As my knowledge of the place improved, I was astounded at the drudgery attending the running of the house. Water was obtained from a well which was shared with the people next door. The axle of the drum was worn, and as the bucket descended there was a knock, knock, knock and then a splash as the bucket hit the water. The old handle squeaked and knocked in protest as the landlady laboriously wound the forty feet of rope back on to the drum. There was a sink inside the kitchen, blessed with a drain which ran out into the garden, presumably to discharge its contents into the soil and be filtered back into the well. A small outhouse concealed the crude sanitary device which served the premises, and an incautious exit from the outbuilding might have caused the user to pitch head first down the well but for the slanting roof which covered its wide mouth. My ablutions were performed in the bedroom, a pitcher and a bowl being provided for the purpose. At seven o'clock or earlier each morning a cautious knock on the door served to rouse me and to indicate that a jug of hot water was outside the door.
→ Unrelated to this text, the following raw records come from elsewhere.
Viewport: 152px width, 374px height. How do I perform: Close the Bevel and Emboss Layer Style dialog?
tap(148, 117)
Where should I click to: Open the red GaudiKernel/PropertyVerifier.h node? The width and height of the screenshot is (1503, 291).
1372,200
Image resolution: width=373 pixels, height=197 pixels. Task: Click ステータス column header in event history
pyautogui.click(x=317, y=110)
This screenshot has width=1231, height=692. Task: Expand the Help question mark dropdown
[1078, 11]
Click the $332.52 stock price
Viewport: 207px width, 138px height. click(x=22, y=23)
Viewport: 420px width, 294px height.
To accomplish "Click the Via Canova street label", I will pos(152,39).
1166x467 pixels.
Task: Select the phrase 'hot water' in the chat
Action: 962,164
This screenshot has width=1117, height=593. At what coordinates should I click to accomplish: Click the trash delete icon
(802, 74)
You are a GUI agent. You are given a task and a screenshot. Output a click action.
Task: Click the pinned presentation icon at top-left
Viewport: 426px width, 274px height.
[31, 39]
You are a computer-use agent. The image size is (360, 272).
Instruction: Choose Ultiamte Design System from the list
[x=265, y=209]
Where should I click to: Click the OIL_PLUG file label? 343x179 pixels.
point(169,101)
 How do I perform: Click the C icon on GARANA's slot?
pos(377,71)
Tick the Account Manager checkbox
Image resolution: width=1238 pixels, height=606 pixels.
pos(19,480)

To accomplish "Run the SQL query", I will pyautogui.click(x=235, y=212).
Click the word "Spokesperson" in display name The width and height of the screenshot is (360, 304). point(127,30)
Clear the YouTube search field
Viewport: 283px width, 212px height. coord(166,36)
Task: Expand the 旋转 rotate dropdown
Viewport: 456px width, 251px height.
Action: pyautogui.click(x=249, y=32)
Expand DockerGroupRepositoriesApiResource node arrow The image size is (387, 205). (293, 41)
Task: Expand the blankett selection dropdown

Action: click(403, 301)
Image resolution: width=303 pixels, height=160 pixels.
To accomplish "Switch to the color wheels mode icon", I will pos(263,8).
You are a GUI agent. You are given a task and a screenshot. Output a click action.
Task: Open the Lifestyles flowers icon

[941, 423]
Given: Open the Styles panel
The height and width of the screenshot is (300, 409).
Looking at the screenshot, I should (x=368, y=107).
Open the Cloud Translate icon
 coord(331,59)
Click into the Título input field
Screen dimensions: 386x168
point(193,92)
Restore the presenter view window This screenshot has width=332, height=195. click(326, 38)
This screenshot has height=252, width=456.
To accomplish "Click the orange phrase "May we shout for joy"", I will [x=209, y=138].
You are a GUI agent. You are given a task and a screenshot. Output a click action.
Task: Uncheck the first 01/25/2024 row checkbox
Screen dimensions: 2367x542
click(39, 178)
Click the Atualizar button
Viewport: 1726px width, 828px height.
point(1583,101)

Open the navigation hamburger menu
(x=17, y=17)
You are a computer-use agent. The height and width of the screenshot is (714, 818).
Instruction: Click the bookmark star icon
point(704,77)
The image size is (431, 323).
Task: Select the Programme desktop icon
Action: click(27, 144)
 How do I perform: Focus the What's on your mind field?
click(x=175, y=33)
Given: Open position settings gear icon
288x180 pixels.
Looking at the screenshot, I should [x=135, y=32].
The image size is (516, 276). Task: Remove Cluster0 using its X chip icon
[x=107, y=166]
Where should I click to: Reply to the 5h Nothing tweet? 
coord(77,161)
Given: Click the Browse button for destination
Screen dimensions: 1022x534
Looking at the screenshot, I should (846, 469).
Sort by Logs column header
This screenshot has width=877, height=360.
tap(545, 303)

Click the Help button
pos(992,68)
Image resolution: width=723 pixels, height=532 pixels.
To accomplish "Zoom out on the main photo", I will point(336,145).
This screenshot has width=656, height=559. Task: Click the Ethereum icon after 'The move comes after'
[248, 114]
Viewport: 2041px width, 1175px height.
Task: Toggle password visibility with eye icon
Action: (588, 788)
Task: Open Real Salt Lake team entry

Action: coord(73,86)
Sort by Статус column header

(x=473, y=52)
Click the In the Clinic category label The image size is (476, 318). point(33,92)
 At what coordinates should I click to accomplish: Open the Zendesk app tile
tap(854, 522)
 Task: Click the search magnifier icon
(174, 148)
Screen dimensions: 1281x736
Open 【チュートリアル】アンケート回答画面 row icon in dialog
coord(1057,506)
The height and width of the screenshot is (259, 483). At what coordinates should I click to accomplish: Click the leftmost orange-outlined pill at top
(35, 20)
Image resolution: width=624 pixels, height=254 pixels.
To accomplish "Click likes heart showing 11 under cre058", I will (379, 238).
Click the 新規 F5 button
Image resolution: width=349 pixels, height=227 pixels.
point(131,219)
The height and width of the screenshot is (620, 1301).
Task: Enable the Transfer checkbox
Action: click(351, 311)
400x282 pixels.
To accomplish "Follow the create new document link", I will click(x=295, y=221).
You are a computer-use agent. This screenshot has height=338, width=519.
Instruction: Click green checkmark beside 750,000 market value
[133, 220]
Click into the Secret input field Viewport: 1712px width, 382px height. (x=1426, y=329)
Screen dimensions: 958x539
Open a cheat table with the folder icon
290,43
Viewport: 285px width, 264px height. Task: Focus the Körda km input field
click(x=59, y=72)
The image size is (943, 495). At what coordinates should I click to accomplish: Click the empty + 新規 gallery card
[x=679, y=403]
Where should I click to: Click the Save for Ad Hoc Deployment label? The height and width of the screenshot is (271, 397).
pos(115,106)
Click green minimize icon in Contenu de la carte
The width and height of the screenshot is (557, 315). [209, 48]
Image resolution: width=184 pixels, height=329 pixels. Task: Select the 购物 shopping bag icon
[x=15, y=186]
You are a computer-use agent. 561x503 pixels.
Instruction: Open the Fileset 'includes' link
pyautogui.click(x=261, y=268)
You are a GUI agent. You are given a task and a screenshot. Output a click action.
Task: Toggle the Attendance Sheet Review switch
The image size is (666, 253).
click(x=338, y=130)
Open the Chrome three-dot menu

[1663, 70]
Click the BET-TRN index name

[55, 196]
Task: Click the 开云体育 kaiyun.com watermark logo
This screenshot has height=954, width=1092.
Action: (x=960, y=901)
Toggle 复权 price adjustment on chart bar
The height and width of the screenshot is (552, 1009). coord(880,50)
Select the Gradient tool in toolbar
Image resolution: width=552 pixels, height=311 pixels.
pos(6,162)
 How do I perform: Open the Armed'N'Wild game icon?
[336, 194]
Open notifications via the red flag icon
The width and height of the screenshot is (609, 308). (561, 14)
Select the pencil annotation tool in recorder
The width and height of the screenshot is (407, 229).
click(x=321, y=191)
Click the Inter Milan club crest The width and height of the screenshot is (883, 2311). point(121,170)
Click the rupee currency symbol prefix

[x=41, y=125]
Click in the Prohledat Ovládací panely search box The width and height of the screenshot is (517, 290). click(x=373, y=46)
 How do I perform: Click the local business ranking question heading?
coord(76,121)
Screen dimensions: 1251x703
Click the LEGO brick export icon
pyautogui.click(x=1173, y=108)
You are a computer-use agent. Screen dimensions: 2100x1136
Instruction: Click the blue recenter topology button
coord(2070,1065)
On washday, the landlady placed a tin bath on an upturned box, lit a fire copper in the kitchen, and filled the house with steam. The bath and box were usually placed outside the door, as the atmosphere in the kitchen was unbearable. I hated washdays, as I had to lunch in the kitchen and the steam of the copper, the heat of the fire, and the heat and fumes of the oil stove on which all cooking was carried out, combined to make me perspire and feel sick. Lunch was the heaviest meal of the day, and I was expected to eat as much as Ernie, who had been plodding all morning behind a.plough or working at the thresher. On the evening of washday, if it had been a good drying day, the ironing was done, the landlady using two flat irons alternately, occupying the whole table and one of the two fireside chairs whilst Ernie used the other and Judy took up the rest of the hearthrug. There was a front room, of course, but this was not for use, as it contained a very good three-piece suite and the best ornaments. I have often wondered how the room looked with a fire in the grate, but I never knew.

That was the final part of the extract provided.